22 The early Fiddlehead group was far from exclusively male. In addition to Brewster, participants in the Bliss Carman Society included Eleanor Belyea, Margaret Cunningham, Frances Firth, and Dorothy Howe; see Fiddlehead Moment, 73-4.
23 For a selection of his work, see Bailey, Miramichi Lightning: Collected Poems (Fredericton: Fiddlehead Poetry Books, 1981). When the book was shortlisted for a Governor-General’s Literary Award, Bailey modestly assured people that the prize would go to F.R. Scott, as it did.
24 Peter C. Kent, Inventing Academic Freedom: The 1968 Strax Affair at the University of New Brunswick (Halifax: Formac, 2012), 31-43.
25 Quoted by Tremblay, Fiddlehead Moment, 192.
26 Robert Gibbs, “Portents and Promises,” Fiddlehead Gold: 50 Years of The Fiddlehead Magazine, ed. Sabine Campbell, Roger Ploude and Demetres Tryphonopoulos (Fredericton: The Fiddlehead and Goose Lane Editions, 1995), 12.
27 Quoted by Tremblay, Fiddlehead Moment, 192-93, from Moore’s entry on the Fiddlehead in the online New Brunswick Literary Encyclopedia.
28 Tremblay, Fiddlehead Moment, 193-4.
29 The metaphor, of course, was inspired by references in the Indigenous culture of the Wolastoq River. The encounter between the Fiddlehead movement and indigeneity is among themes that require further exploration. As Rachel Bryant has brilliantly argued in a recent literary study, the white-settler cultural appropriation of place-identity in the Atlantic northeast took place under conditions of internal colonialism that cannot be easily resolved by the construction of new collective identities. See Rachel Bryant, The Homing Place: Indigenous and Settler Literary Legacies of the Atlantic (Waterloo: Wilfrid Laurier University Press, 2017).
30 Tremblay, Fiddlehead Moment, 211, 220.

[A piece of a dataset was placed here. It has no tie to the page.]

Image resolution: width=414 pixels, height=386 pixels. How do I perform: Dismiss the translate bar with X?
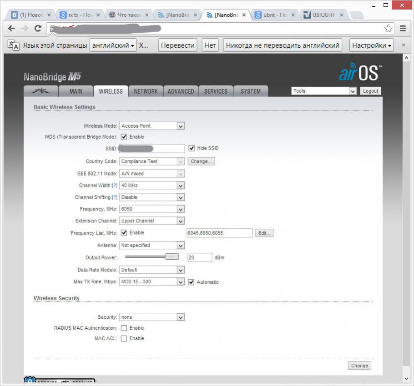403,45
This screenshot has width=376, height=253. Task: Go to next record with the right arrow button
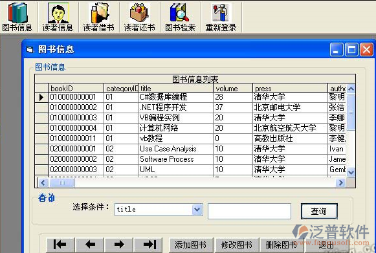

31 As Tremblay points out, Richards’s concerns about the disparities between academic and popular culture made him skeptical of “academic certainty, prejudiced dismissal, and credentialed high-mindedness.” As an emerging writer, he did not draw on the legacy of the 19th-century Fredericton poets but on the vernacular culture of the woods and the docks, represented on the Miramichi by songsters and poets such as Michael Whelan and John Wallace. And as he matured, the empathetic social and psychological realism of his novels owed less to a regional tradition than to international literature, beginning with Dickens and Balzac and expanding to Faulkner, Hardy, Dostoyevsky, and Tolstoy. Nonetheless, Richards clearly benefited from the vindication of regional voices championed by the Fiddlehead school. He also learned directly from writers and mentors in Fredericton who welcomed and nurtured his talent. Cogswell and Nowlan in particular understood his essential project of recognizing the reserves of humanity and dignity among the marginalized and disempowered underclasses of the region. See Tremblay, David Adams Richards of the Miramichi: A Biographical Introduction (Toronto: University of Toronto Press, 2010), 65 et passim.
32 Herb Wyile, Anne of Tim Hortons: Globalization and the Reshaping of Atlantic-Canadian Literature (Waterloo: Wilfrid Laurier University Press, 2011).
33 Tremblay, Fiddlehead Moment, xiv.